Theorem (Poincaré reducibility). Let $A$ be an abelian variety, and let $B$ be an abelian subvariety. Then there exists an abelian subvariety $C$ such that $B \cap C$ is finite and $B \times C \to A$ is an isogeny.

Proof. Choosing polarizations on $A$ and $A/B$ to identify them with their duals, the dual to the quotient map $A \to A/B$ is a map $A/B \to A$. We let $C$ be its image. The properties are easy to verify.

We say that an abelian variety $A$ is simple if the only abelian subvarieties are 0 and $A$.

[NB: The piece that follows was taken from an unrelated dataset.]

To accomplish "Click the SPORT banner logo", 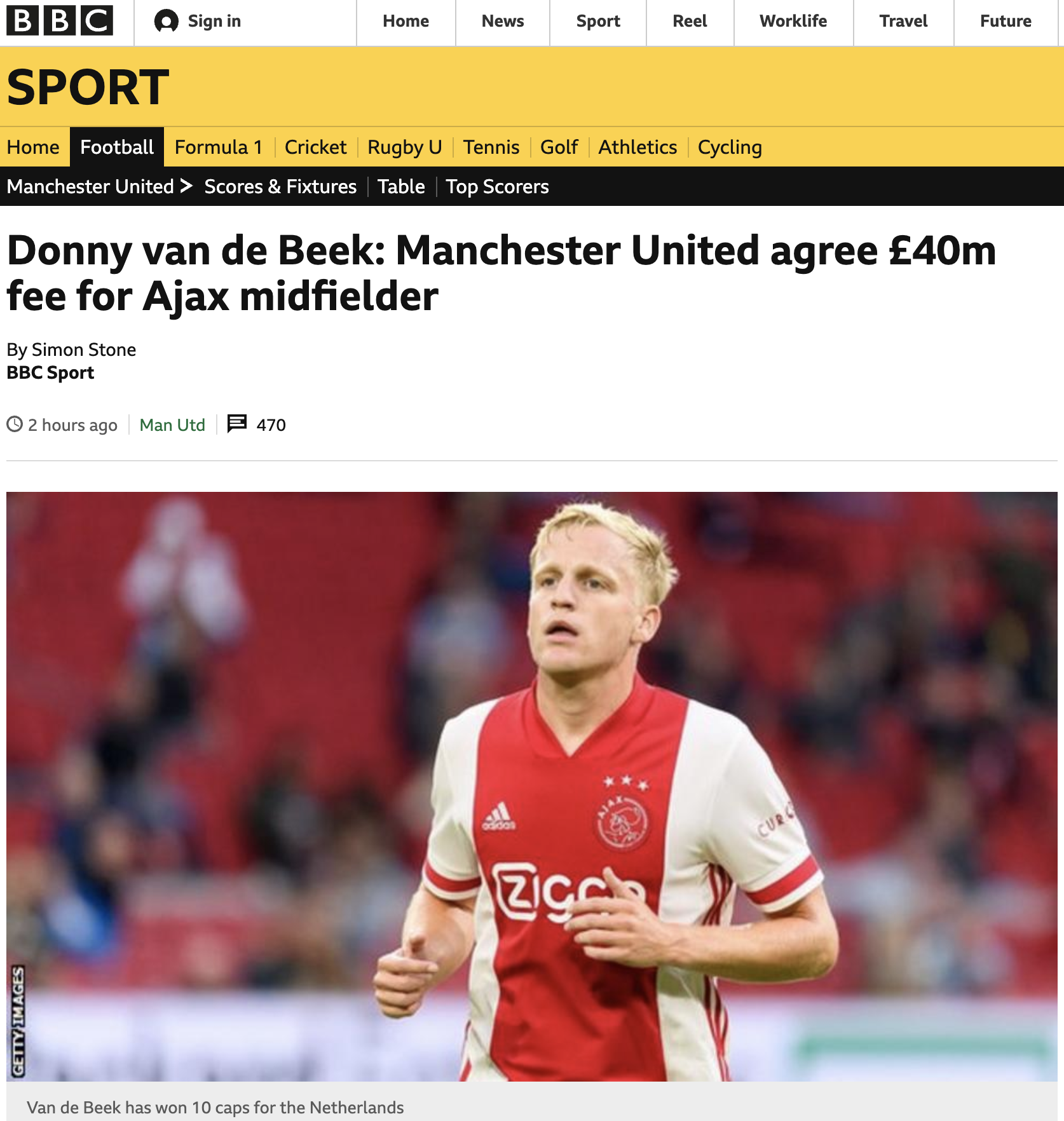I will tap(88, 87).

Corollary. Every abelian variety is isogenous to a product of simple varieties.

### The isogeny category

Define a category $\Isog$ as follows. The objects are abelian varieties. For two abelian varieties $A$ and $B$, we put $\Hom_{\Isog}(A, B) = \Hom(A, B) \otimes \bQ$. One can show that if $f \colon A \to B$ is an isogeny then there exists an isogeny $g \colon B \to A$ such that $gf=[n]$, for some $n$; it follows that $\tfrac{1}{n} g$ is the inverse to $f$ in $\Isog$. Thus isogenies become isomorphisms in $\Isog$.

It is not difficult to see that $\Isog$ is in fact an abelian category. The simple objects of this category are exactly the simple abelian varieties. Poincaré's theorem shows that $\Isog$ is semi-simple as an abelian category.

From this formalism, and general facts about abelian varieties, we deduce two results:

• The decomposition (up to isogeny) into a product of simple abelian varieties is unique (up to isogeny). (Reason: in any semi-simple abelian category, the decomposition into simples is unique up to isomorphism.)

• If $A$ is a simple abelian variety then $\End(A) \otimes \bQ$ is a division algebra over $\bQ$. (Reason: if $A$ is a simple object in an abelian category and $\End(A)$ contains a field $k$, then it is a division algebra over $k$.)